Estamos todos un poco más rotitos desde hace tiempo. Criar y educar niños, es decir, transmitir el sentido de la vida, resulta muy difícil cuando el lazo social se resquebraja de la manera en que ha venido pasado en este siglo que empezamos a transitar. Esto no es de ahora, sus causas y consecuencias requieren miradas más profundas que las que nos brinda el día a día o los años electorales. Sin embargo, está claro también que la ausencia o pérdida de movimientos nacionales y populares complica más la posibilidad de transformar, cuidar, acompañar.

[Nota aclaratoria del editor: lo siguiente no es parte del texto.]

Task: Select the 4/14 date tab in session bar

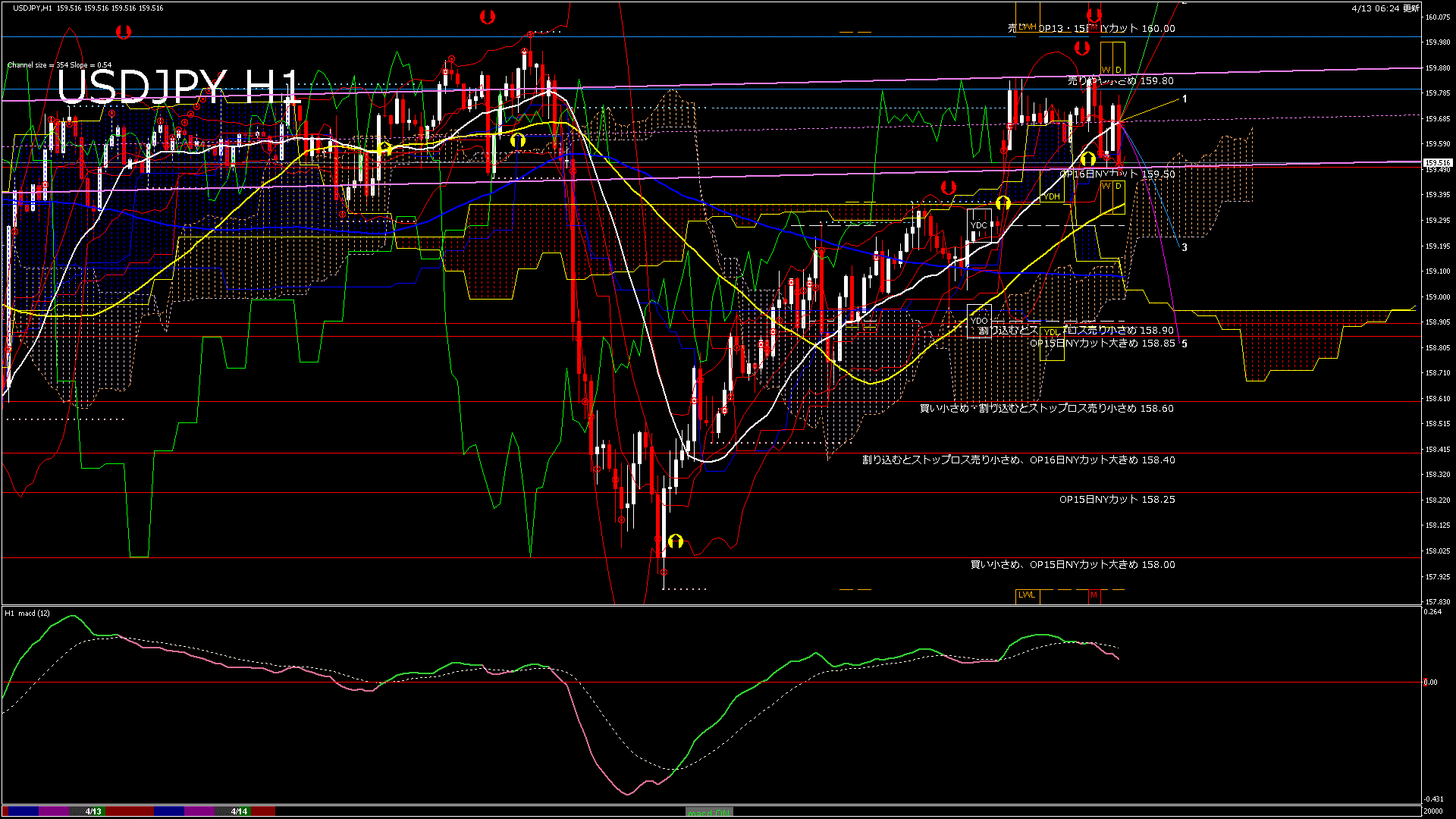Action: click(239, 811)
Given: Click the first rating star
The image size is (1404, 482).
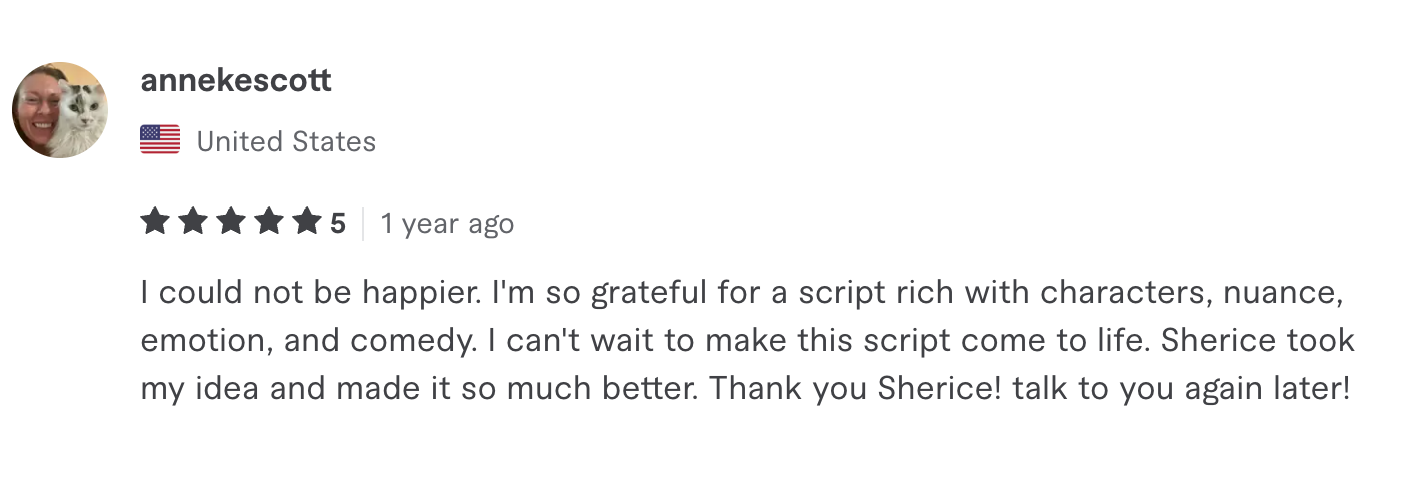Looking at the screenshot, I should coord(155,221).
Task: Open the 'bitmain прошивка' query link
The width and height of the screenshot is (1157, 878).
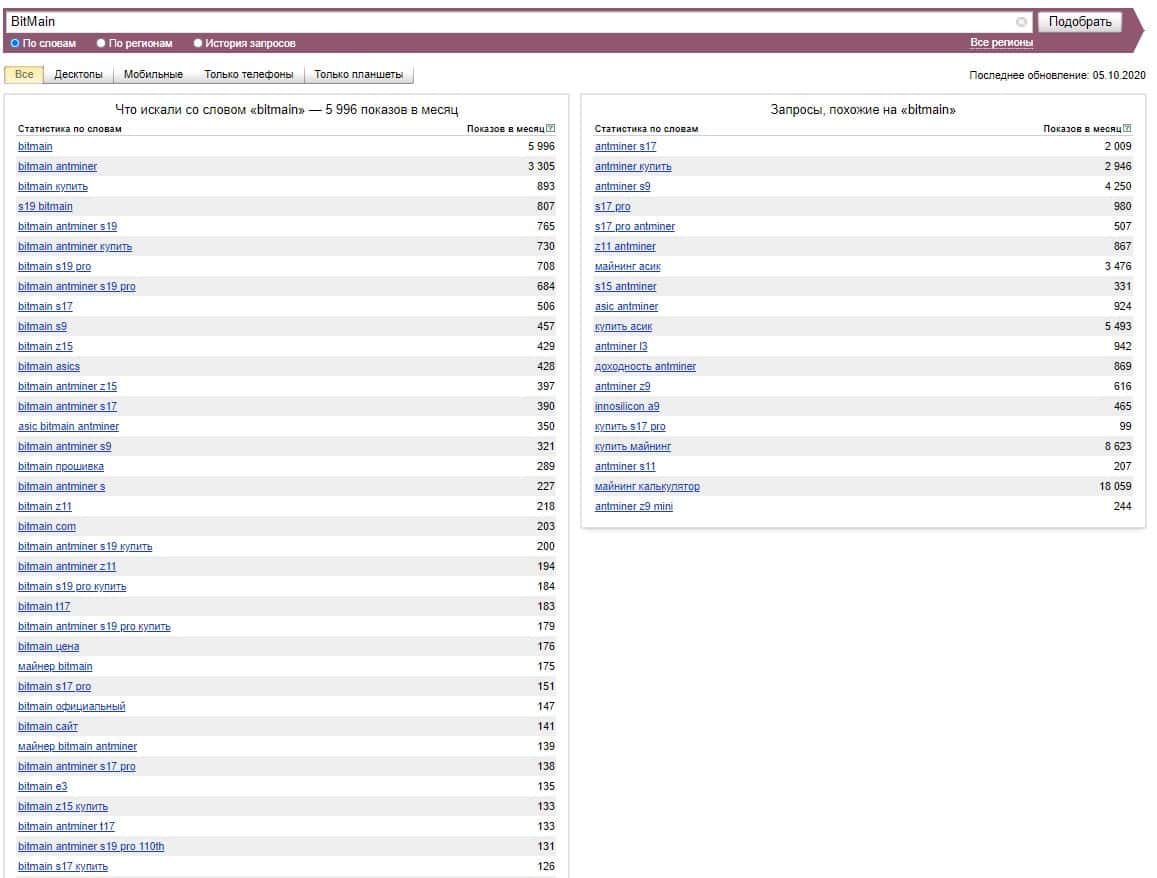Action: [60, 466]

No tengo idea dónde o cómo viven los gurises que conocí cuando cada mañana o tarde poníamos en escena la ficción escolar. Sé apenas algo acerca de quiénes somos, ellos, mis colegas y yo, cuando estamos ahí juntos. Me gustaría hablar más con mis amigos y familiares acerca de eso. Quedarme un poquito más con ese tiempo y esas ganas que surgen de repente en la escuela contra todo pronóstico e incluso toda teoría. Como A., cuando esta mañana lloraba después de recibirse. Su mamá nos pidió sacarle una foto con todos los talleristas y su maestro. Entonces empezamos a felicitarlo por su buena asistencia durante el año, hace un rato le habían dado un premio por eso. Escondió su rostro en las palmas de sus manos y nos dijo nos iba a extrañar. Y ahora que tengo el corazón inundado por esa imagen, tardaré mucho tiempo en saber qué hacer con ella. Cuando funciona, en sus mejores momentos, la escuela adoctrina y empuja pero también sostiene y conmueve. Es decir, enseña.La bandera y el himno, pero también la lectura y la escritura. ¿En qué vidas se piensa cuando tiramos la balanza para uno u otro lado en nuestro juicio sobre la educación argentina?
El tiempo es intenso ahí adentro. Hace varios meses, cuando recién nos conocimos con A., yo había llevado unas cartas con imágenes de mi animé favorito para hacer poemas. Cada uno sacaba tres y después las mezclaba para intentar hacer con ellas un poema. A él le tocaron Canto, Laberinto y Pequeño. Entonces me dictó, para que yo escriba: “Estoy en un laberinto / y mi canto es pequeño”.